Consiste uma delas em ver destroçadas todas as energias da Igreja. Admite-se - porque a fé manda que se admita - que a Igreja é indestrutível. Mas vê-se a realidade com óculos de tal maneira negros que a retina não se impressiona com as nuvens róseas que prenunciam uma radiosa restauração. Tudo lhe parece cor de breu. O menor vulto toma proporções de fantasma. O zumbir de um inseto como o roçar de uma folha pelo chão, parece prenúncio seguro da perseguição. E, para a Igreja ameaçada, só haveria uma tática a seguir: calar, e calar ainda, até que chegassem os esbirros que A conduziriam ao suplício. Ou implorar de certas forças meramente políticas a salvação, agradecendo-lhe tímida e respeitosamente um novo salvador que lhe quisesse impingir como moderno Constantino.

A esses pessimistas, nada temos a responder. A Providência se incumbiu de lhes abrir os olhos com o mais esplêndido desmentido.

Quem refletir um pouco sobre a Concentração Nacional não pode negar que ela é obra de Deus. As idéias modernas tendem para o desregramento completo dos costumes, para a negação total de Deus, para a destruição completa de todos os torreões que ainda se conservam de pé na frágil muralha da civilização ocidental. Há muitos anos que o Brasil não estava habituado a ver uma falange de moços ajoelhar-se virilmente no confessionário ou na mesa da Comunhão. Dos raros elementos que ainda se conservavam integralmente fiéis à Igreja, alguns morriam dizimados pela velhice, outros fraqueavam diante da pestilência do ambiente. Tudo prenunciava uma morte próxima. Foi então que, quando menos se esperava, um magnifico sopro de moços suscitou no Brasil inteiro, no Centro como no Norte, no Norte como no Sul, falanges inteiras de moços que, resolvidos a instaurar no Brasil a paz de Cristo no Reino de Cristo, proclamavam bem alto sua resolução de morrer pela Igreja.

Esse fenômeno não é efêmero. Ele não representa apenas o entusiasmo fugidio que a linguagem popular costuma comparar com tanta propriedade ao fogo de palha. Dez anos inteiros de expansão mariana, sempre vigorosa, sempre ascendente, sempre mais admirável, acabam de comprovar que, em São Paulo como nos outros Estados, o entusiasmo mariano não se apaga nem com o sopro do carnaval, nem com o abafador da indiferença dos cépticos, nem com a garoa impertinente do sarcasmo dos incréus.

Se procurarmos explicação humana para o desenvolvimento pasmoso do movimento mariano, não a encontraremos. Ela constitui um fenômeno superior às obras dos homens. Nela só se pode ver como origem o dedo de Deus.

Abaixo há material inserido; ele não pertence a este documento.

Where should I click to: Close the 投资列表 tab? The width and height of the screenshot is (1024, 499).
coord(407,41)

Deus provou, com as falanges de Maria, que se é possível que Ele queira castigar o Brasil com uma perseguição, não permitirá que ela triunfe afinal. Porque Ele mesmo chamou, recrutou e disciplinou os soldados marianos que a Igreja chamará a postos no dia da grande peleja.

*  *  *

Apesar do que ficou dito, e que se dirige especialmente aos pessimistas, poder-se-á verificar que não somos dos que creem na estranha invulnerabilidade que certos otimistas atribuem ao Brasil.

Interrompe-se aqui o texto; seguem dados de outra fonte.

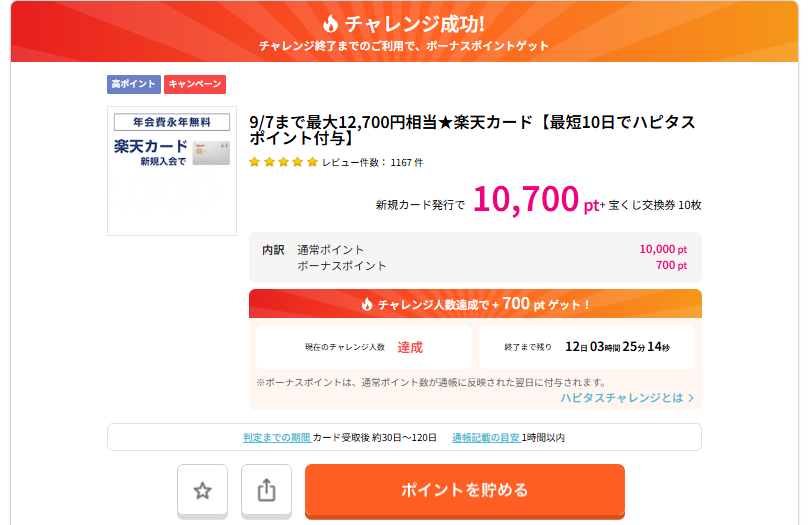Viewport: 809px width, 525px height.
Task: Click the flame icon beside チャレンジ成功!
Action: click(331, 24)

Não podemos, não queremos e não devemos ser dos que afirmam que o Brasil está vacinado contra o comunismo. Afirmar que o Brasil não pode ser comunista, ou protestante, ou nazista, é afirmar de certa forma que o Brasil é impecável e que está imune contra a heresia, que pode deixar trabalhar a vontade os obreiros do mal, porque ele resistirá sem o menor esforço, sem a menor diligência, sem o menor trabalho, a qualquer pressão de forças internacionais. Em outros termos, ele pode deixar de “vigiar e orar para não entrar em tentação”. É impecável e, como tal, invulnerável.

O simples enunciado da tese mostra que ela é herética, que a inspira um orgulho nacionalista suficiente por si só para atrair sobre o Brasil as maiores provações.

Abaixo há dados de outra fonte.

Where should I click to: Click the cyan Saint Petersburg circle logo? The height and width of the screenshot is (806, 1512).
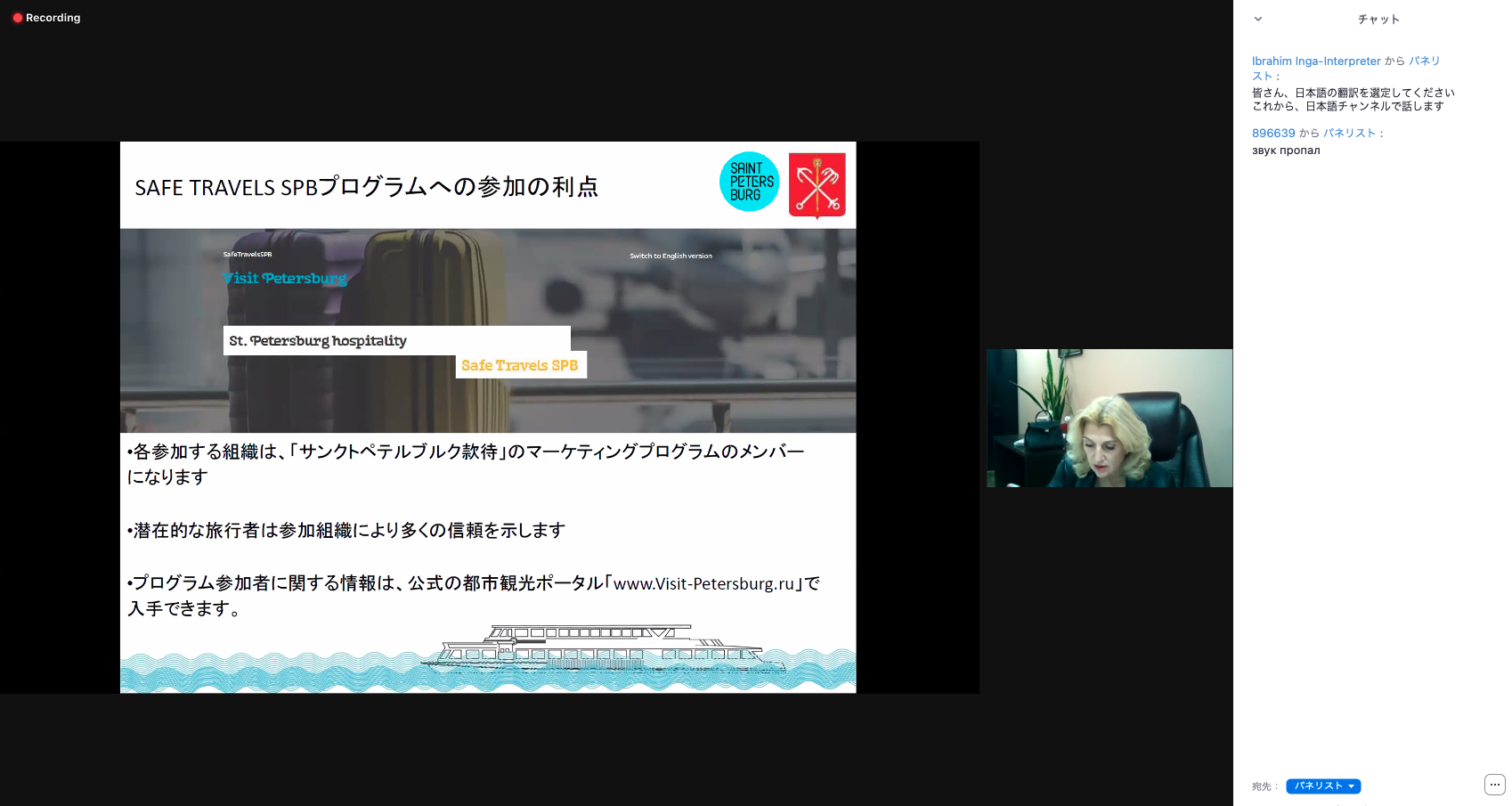point(749,182)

É certo que a concentração Mariana que ora se realiza poderá confirmar ilusões de muita gente. Vendo a enorme massa humana constituída pelos congregados, muita gente otimista dirá de si para si que o perigo comunista ou o perigo nazista está muito longe do Brasil. (...) 

 

Dom Isidro Gomá y Tomás (1869-1940), clérigo e escritor espanhol, cardeal primaz da Espanha durante a Guerra Civil, na qual desempenhou destacado papel.

A Providência colocou, entretanto, em nossas mãos um documento magnífico para provar a inanidade dessas ilusões. É um artigo de S. Emma. o Sr. Cardeal Arcebispo de Toledo e Primaz da Espanha, Gomà y Thomaz, sobre as causas que levaram a Espanha ao abismo do comunismo.

A enumeração é longa, mas vale a pena ser lida.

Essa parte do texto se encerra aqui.